Спектакль построен на разрывах современного материала и мифа, динамизма и статики, прирученной мизансценой и освобожденной от заземленности актрисы, привившей к своей классицистской рациональности васильевский дичок подсознания, экрана, на котором плещутся черно-белые волны бесшумного моря-океана (по слухам, Тихого), и тонкой аудиокомпозиции. В результате — после прихода служителя театра, «вестника», с дощечкой-объявлением «Спектакль закончен», в то время как Древиль остается на месте, продолжая «Медею» во времени уже без посмертной маски, — магическое воздействие. Сходное ощущение по другому поводу как-то давно описал Васильев: «Мы смотрим на волну, но пробегает перед нами вся жизнь. Понимаете?» Весь театральный сюжет.
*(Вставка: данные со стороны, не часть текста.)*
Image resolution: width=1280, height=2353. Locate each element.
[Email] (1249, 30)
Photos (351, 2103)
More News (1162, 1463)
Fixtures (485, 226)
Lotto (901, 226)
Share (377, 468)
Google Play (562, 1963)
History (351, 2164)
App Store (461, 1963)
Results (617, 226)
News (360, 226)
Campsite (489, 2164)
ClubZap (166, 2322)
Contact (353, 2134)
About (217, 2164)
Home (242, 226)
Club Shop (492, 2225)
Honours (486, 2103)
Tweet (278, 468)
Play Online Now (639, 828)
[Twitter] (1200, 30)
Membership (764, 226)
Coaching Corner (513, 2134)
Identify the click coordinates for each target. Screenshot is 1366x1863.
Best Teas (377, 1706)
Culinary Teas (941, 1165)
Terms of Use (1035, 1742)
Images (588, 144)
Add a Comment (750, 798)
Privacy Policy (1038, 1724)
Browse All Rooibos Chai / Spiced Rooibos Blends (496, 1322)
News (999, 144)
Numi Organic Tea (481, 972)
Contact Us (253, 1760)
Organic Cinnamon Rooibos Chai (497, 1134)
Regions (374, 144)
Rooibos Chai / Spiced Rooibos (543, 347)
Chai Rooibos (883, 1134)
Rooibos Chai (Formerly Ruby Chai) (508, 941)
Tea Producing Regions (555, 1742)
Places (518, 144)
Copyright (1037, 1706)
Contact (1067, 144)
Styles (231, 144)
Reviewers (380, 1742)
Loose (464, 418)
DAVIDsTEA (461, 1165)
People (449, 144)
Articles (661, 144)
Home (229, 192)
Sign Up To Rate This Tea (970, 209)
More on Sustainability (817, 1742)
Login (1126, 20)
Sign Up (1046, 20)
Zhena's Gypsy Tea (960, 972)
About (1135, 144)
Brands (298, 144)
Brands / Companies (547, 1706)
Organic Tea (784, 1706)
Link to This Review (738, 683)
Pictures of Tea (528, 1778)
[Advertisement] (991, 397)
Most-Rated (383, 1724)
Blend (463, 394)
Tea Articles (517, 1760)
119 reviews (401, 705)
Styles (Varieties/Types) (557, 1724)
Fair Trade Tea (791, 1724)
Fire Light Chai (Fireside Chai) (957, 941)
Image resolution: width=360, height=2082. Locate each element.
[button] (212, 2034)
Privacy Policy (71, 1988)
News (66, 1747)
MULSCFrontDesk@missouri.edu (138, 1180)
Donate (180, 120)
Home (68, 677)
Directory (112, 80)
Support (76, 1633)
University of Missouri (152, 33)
Хайнер Мюллер, возможно, не без оглядки на своего любимого Клейста, который на античной основе создал в «Пентесилее» «новый колоссальный миф вселенского значения» ( Н. Я.Берковский), создает в «Медее» новый камерный миф о бунтарке, варварке, актрисе, объясняющей жанр своего божественного спектакля: «Смейтесь Я хочу видеть вас смеющимися Моя пьеса комедия». Васильев же в эту трагедию дель арте вводит тему «Женщина и море». Игру страстей на фоне немого кино — бурлящего океана. Вводит эпический прием, еще один эффект очуждения артистической стихии, когда на экране сменяются кадры стихии природной. Монтажный синтез запечатленной на пленке природы и невычерпанной природы театрального искусства. Элементарный, казалось бы, прием производит необыденное впечатление.

Такой вот клиповый миракль.

Кадры моря (однажды Древиль обернется и взглянет на картинку) сквозным присутствием действуют усмиряюще и провокативно. Они остужают мятежную актрису в роли «суки», «потаскухи» Медеи. А также всех актеров, которые — по тексту — «дети предательства». Они вырывают из театра «образ Медеи» в морскую пучину, где изгиляется рыба, на воздух, в котором носятся чайки.

«Язон. Когда же это прекратится. Медея. Когда это началось Язон»

Ритм — первичный опознавательный знак режиссуры — становится опорной конструкцией этого синтетического спектакля, в котором длится эхо театрального синкретизма.

Двусмысленность маски и условность представления усложняются трагическим гротеском, необиходным измерением Медеи («ваша мать сейчас даст спектакль»), играющей Язона. Вот она, сняв платье для мести, покажет привязанный к ногам фаллос. Потом — по ходу дела — проткнет его заколкой. «Я не женщина и не мужчина». Нетрюковой режиссерский жест пробуждает в женственном театральном персонаже надчеловеческий миф. «Все искусство гротеска есть не что иное, как борьба между Stoff und Form (материалом и формой)» (Мейерхольд). Васильев в этой борьбе, которую разыграл Хайнер Мюллер, побеждает игрой живой фактуры с мертвой натурой. Но главное — самопознанием современной и старинной, приголубленной Васильевым не только прошлым летом на Олимпиаде, театральной практики.

История альтернативного театра и персонального мифа Васильева сохраняется. Неленивые любители кино могут полюбопытствовать.

1 Эйзенштейн С. Монтаж. М., 2000, с. 402.
2 Здесь и далее в цитатах знаки препинания Хайнера Мюллера. ? Прим. ред.